Correspondence and a large variety of printed matter relating to the fight over vivisection legislation, largely in New York, but also including New Jersey and the District of Columbia, and generally dating from 1892 to 1909. The papers seem to have originated with John G. Curtis (1844-1913) and Frederic Schiller Lee (1859-1939).
The Vivisection papers document an opposing response to two distinct campaigns for anti-vivisection legislation in New York State: the first in the late 1890's and the second, which makes up the bulk of the collection, the 1908-9 period of the proposed Davis-Lee bill in New York. The collection is primarily correspondence concerned with coordinating the efforts of national medical organizations to distinguish "useless brutality and abuse" from "legitimate scientific work" and to focus public sentiment on the former. Besides large numbers of physicians and scientists, many correspondents are media figures and legislators. The collection is filled with drafts and copies of form letters and laws as well as pamphlets, booklets, handbills, etc. both pro- and anti-vivisection. In addition, there is a smaller amount of material relating to campaigns against similar bills in New Jersey and the District of Columbia.

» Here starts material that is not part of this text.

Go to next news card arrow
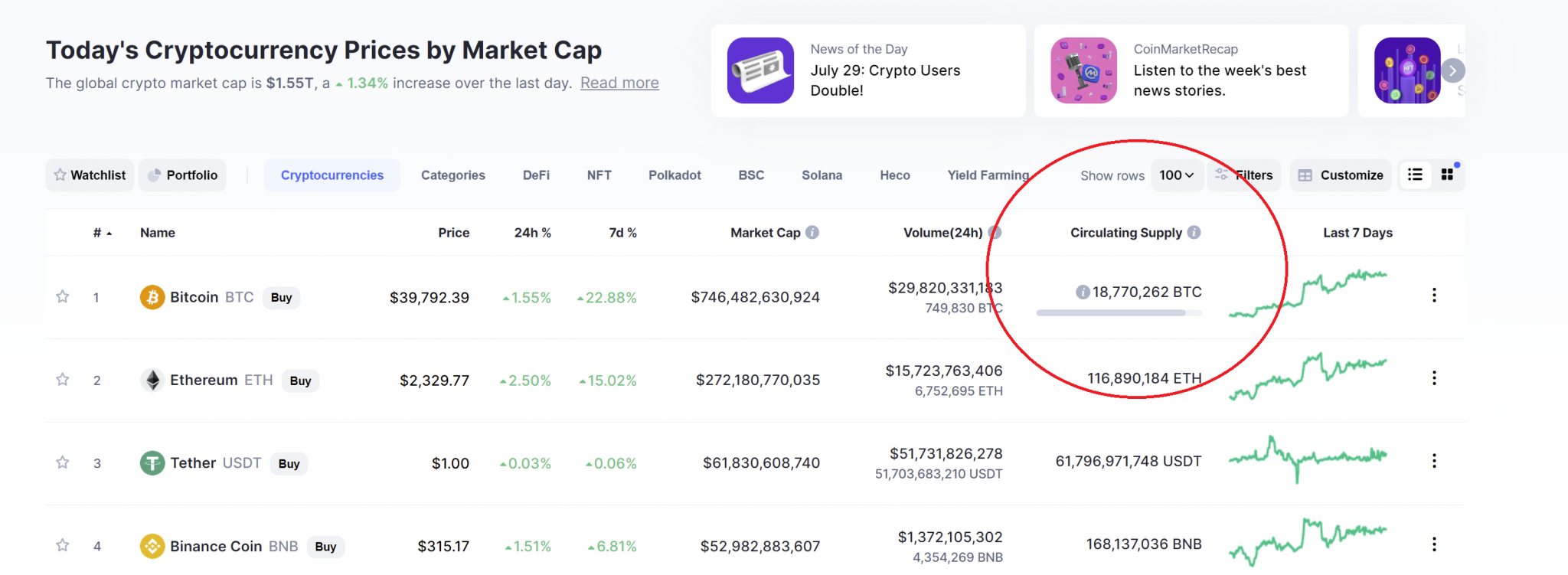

John G. Curtis, Professor of Physiology at the College of Physicians & Surgeons of Columbia University, and his colleague, Associate Professor Frederic Schiller Lee, led the pro-vivisection efforts. Not only is the bulk of the correspondence from or to these two figures, but in their role as coordinators they received copies of letters sent to other prominent figures in the battle, in particular Simon Flexner of the Rockefeller Institute. There are also many drafts of pamphlets and organizational statements that reveal the authorship of Curtis and Lee, though the items were often published anonymously or under collective signatures.
Series I includes two runs of correspondence, the first largely (though not exclusively) created by Curtis and dating from 1875-1909 (Box 1, f.1-3), and the second created by Lee and limited to 1908-09 (Box 1, f.4). The Curtis correspondence is arranged chronologically; the Lee, alphabetically. Researchers should be aware that letters to and from Lee can also be found in the Curtis correspondence. The series also contains several folders of printed legislative material, form letters, handbills and flyers relating specifically to anti-vivisection legislation in New York, New Jersey, and the District of Columbia.
Important correspondents include Henry P. Bowditch of Harvard (largely in Box 1:1); Dr. Albert Vanderveer, who coordinated pro-vivisectionist actions in Albany (throughout the correspondence); Albert Leffingwell, a prominent American anti-vivisectionist (Box 1:3); Frederick L. Bellamy, counsel for the Society for the Prevention of Abuse in Animal Experimentation (Box 1:4); Walter B. Cannon of Harvard Medical School and Chairman of the Council on Defense of Medical Research of the AMA (Box 1:4); and Simon Flexner of the Rockefeller Institute for Medical Research and the AMA Council (Box 1:3-4). In addition, there is an interesting exchange of letters in 1892-93 between Curtis and Georgina Schuyler (sister of social reformer Louisa Lee Schuyler) in which Curtis tries to persuade her out of her anti-vivisectionist opinions (Box 1:1).
Throughout much of the correspondence are letters from press agents who were employed by the pro-vivisectionists to provide stories to newspapers around the state regarding the fight.
Series II includes a wide variety of printed matter relating both to the Davis-Lee Bill and to the larger controversy over the use of animal vivisection in medical research. Dating from 1880 to 1947, with the bulk spanning 1890-1910, the material includes pamphlets, flyers, handbills, reprints, legislative bills, and newspaper clippings from both sides of the conflict. Though largely American in origin, it does include British material. Also included are several runs of anti-vivisection periodicals, the most complete of which is Our Dumb Animals (1893-1901), a monthly published by the Massachusetts Society for the Prevention of Cruelty to Animals.